Stored records
_____

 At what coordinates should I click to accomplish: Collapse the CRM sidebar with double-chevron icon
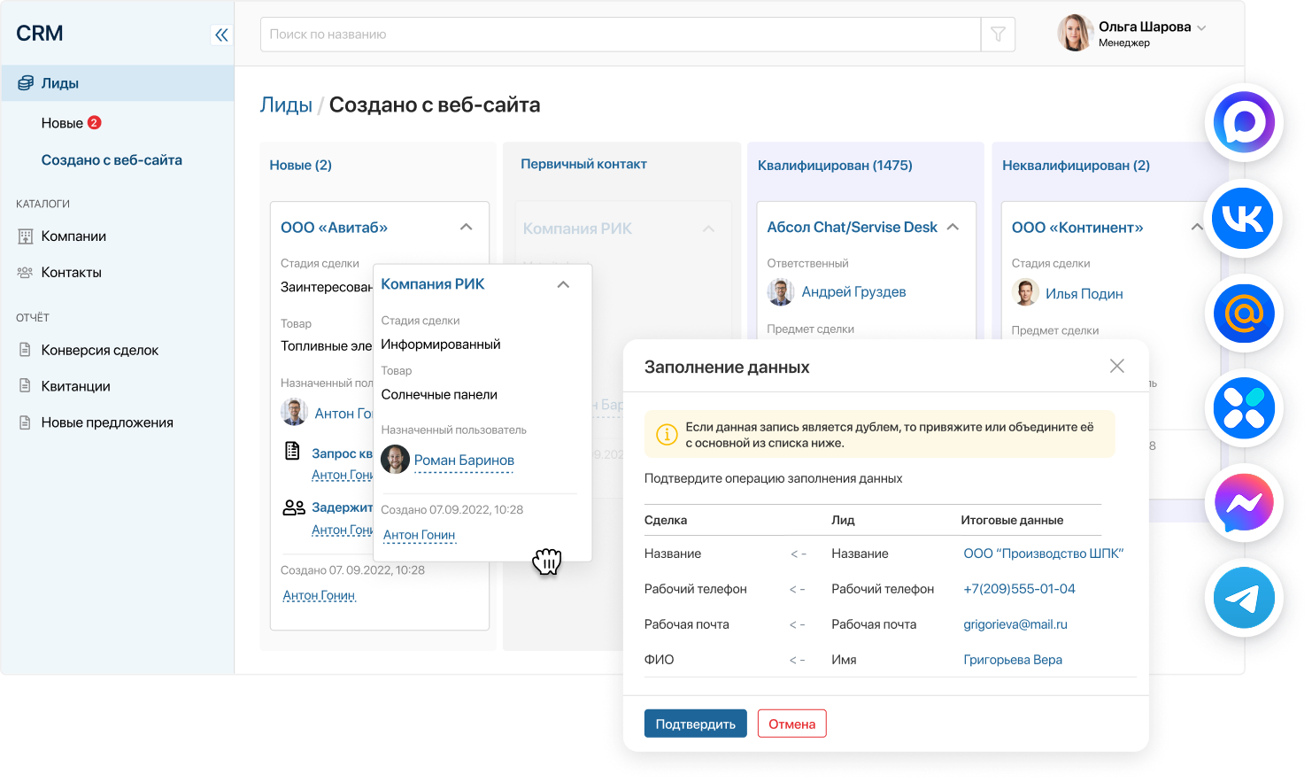(x=221, y=35)

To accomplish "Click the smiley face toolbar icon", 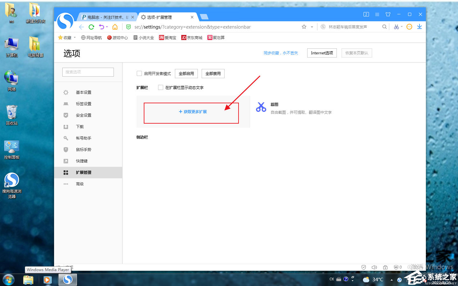I will 409,27.
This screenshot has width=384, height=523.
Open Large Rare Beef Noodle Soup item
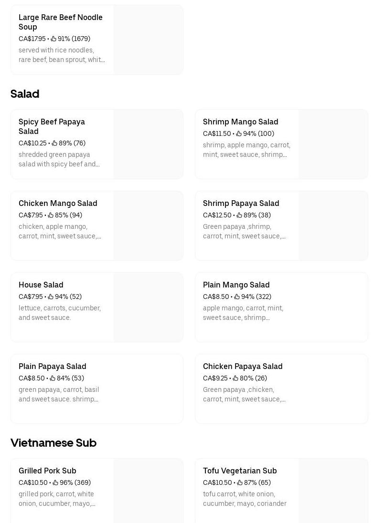61,22
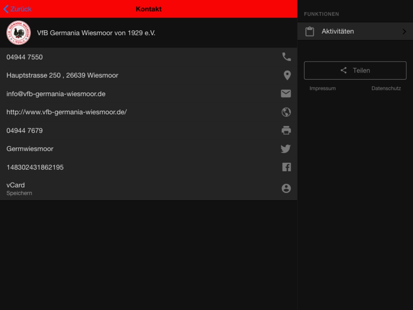Tap the VfB Germania Wiesmoor club logo
Image resolution: width=413 pixels, height=310 pixels.
click(19, 33)
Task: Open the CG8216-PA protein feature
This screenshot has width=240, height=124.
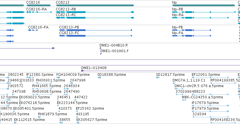Action: [33, 30]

_____

TASK REQUIREMENTS
For this exercise, set down exactly the lines that run from the line holding "Task: Open the CG8216-PA protein feature" to the last line of the records above; include both end lines and omit pictures.

SOLUTION FOR THIS PROBLEM
Task: Open the CG8216-PA protein feature
This screenshot has width=240, height=124.
Action: [33, 30]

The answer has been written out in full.